In the period up to the fifth anniversary of the invasion of Iraq the media have gone into overdrive to cover every angle of how wrong it all was. There have been Anniversary Specials in the magazines and broadsheets, daily reports from Baghdad, Ten Days to War (or should that be Ten Days of Anti-war Propaganda?) on Newsnight, a similar countdown to war on the Today programme, Iraq -The Betrayal and Battle for Haditha on Channel 4, The Iraq War by Numbers on ITV - the common theme being that the war was a total disaster. Everyone has had their say, the columnists, the presenters, the pundits, the politicians, and even individual Iraqis, singled out to fit in with the standpoint of the interviewer.
What had been missing from the many views expressed was some sort of reasonably reliable survey of how the Iraqis as a whole felt about the invasion five years on. After all it was they who were at the cutting edge of the operation. Last Monday BBC News remedied this deficiency by announcing the results of a poll of Iraqi opinion it had conducted in February along with ABC News and other broadcasters. Suprisingly 55% of those questioned said that their lives were good, compared with 39% in a poll taken in August 2007. 63% believed the Americans should leave only after a period during which security and government get stronger and far from Iraq being on the verge of civil war, 66% supported a united Iraq. Unsuprisingly large majorities considered that there was still much to be done to improve security and the public services.

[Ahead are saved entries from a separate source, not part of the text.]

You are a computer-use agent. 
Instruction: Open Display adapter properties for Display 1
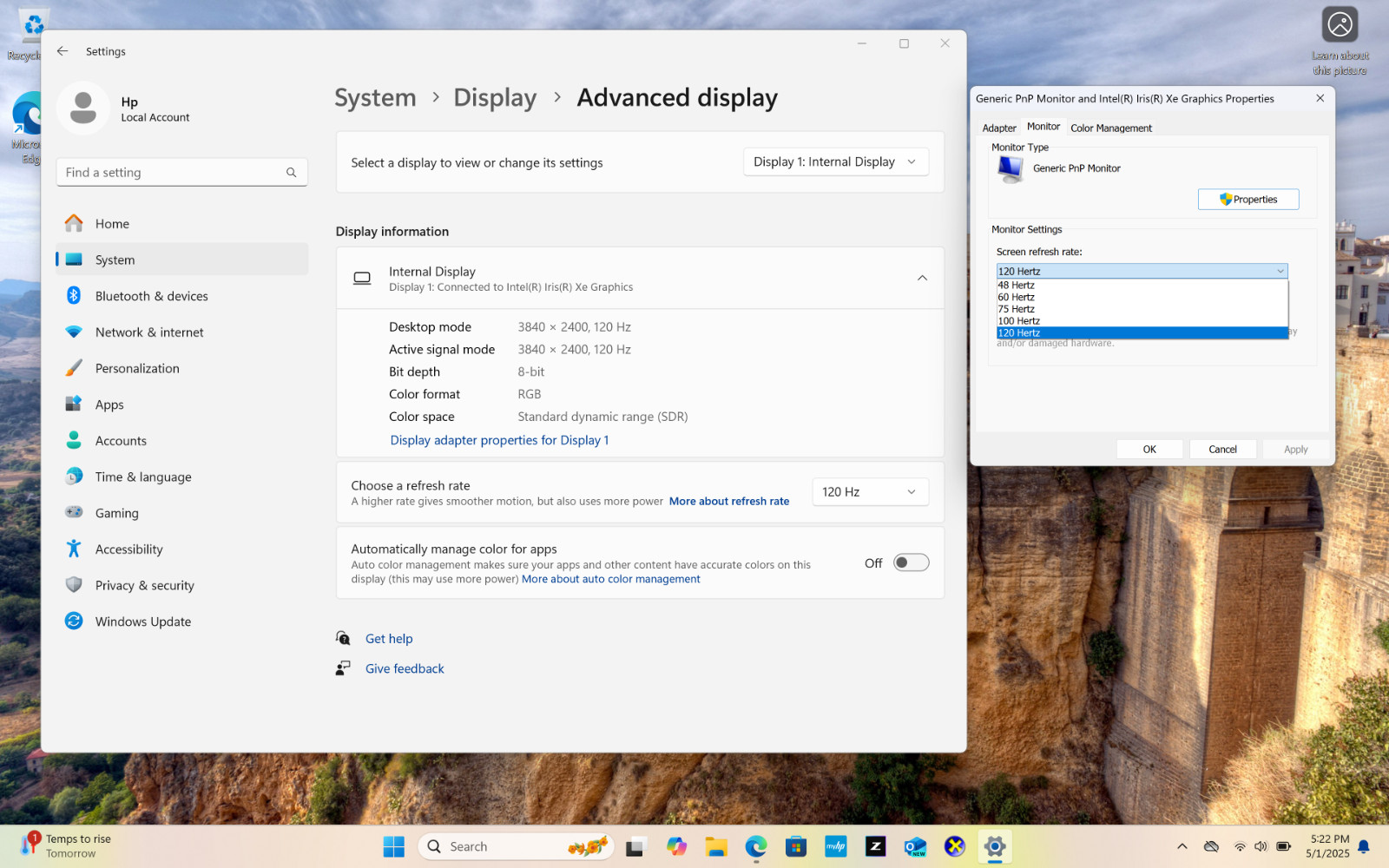(x=499, y=440)
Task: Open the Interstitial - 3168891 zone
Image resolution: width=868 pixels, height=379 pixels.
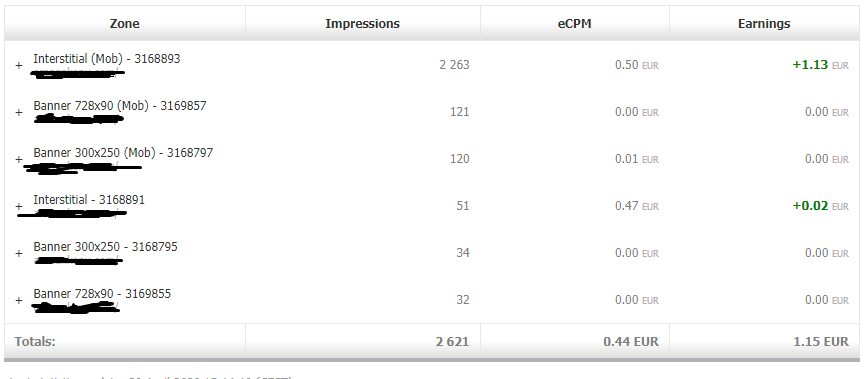Action: (89, 200)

But tucked away at the foot of the BBC's website report was the most significant finding of all - one that was directly relevant to the media's pre-anniverary Iraq fest referred to above. That finding provided the answer to the crucial question of whether the Iraqis themselves thought that the invasion was right or wrong. Given nationalistic feelings and the terrible suffering that the Iraqis had endured one would have expected very few to say that the invasion was right - 10% to 20% at most. In fact the figure was an impressive 49%. Of those who said the invasion was wrong, the great majority were Sunnis, the minority ethnic group that had been in the ascendancy under Saddam. The full ethnic breakdown of answers to this question was 95% of Sunnis saying the invasion was wrong, 65% of the majority Shia group saying it was right, as did 87% of the Kurds (click on to "The Iraq Survey: Key Results in Graphics" for the full details of the poll).

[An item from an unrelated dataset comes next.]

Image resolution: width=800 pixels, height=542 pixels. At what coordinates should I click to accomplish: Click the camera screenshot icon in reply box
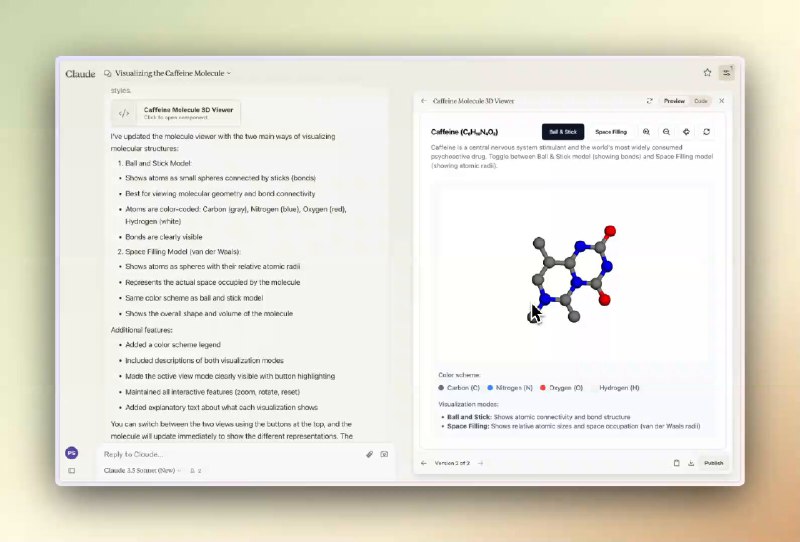[384, 454]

All in all the survey rather pulled the rug from under all that media coverage lambasting the invasion and its aftermath. So perhaps we can understand why it has received so little publicity. Even the dear old BBC which had commissioned the poll and is mandated to be impartial relegated it to about half-way down its television Six O' Clock News and to bottom of the Ten O' Clock News. Needless to say it was presented as a mix of positive and negative news, glimmers of opimism etc with, scandalously, NO MENTION AT ALL of the key finding about Iraqi attitudes to the invasion.

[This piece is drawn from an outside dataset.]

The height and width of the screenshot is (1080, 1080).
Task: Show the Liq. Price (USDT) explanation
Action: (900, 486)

Am I being too cynical in concluding that the BBC ran the story this way because it tended to undermine the negative spin they were putting on the invasion in their other programmes? I think not, bearing in mind that two months after my complaint to them about their negative coverage of the best crime figures we have had for years (click here for my blog on the matter) I am still waiting for an explanation (despite reminders). The normal waiting period is ten days.
Both stories illustrate how even what is supposed to be the most non-partisan part of the media can set their agenda against this New Labour government. Until we start taking this media bias more seriously I fear there is little prospect of reversing the swings against us, particularly in bad times.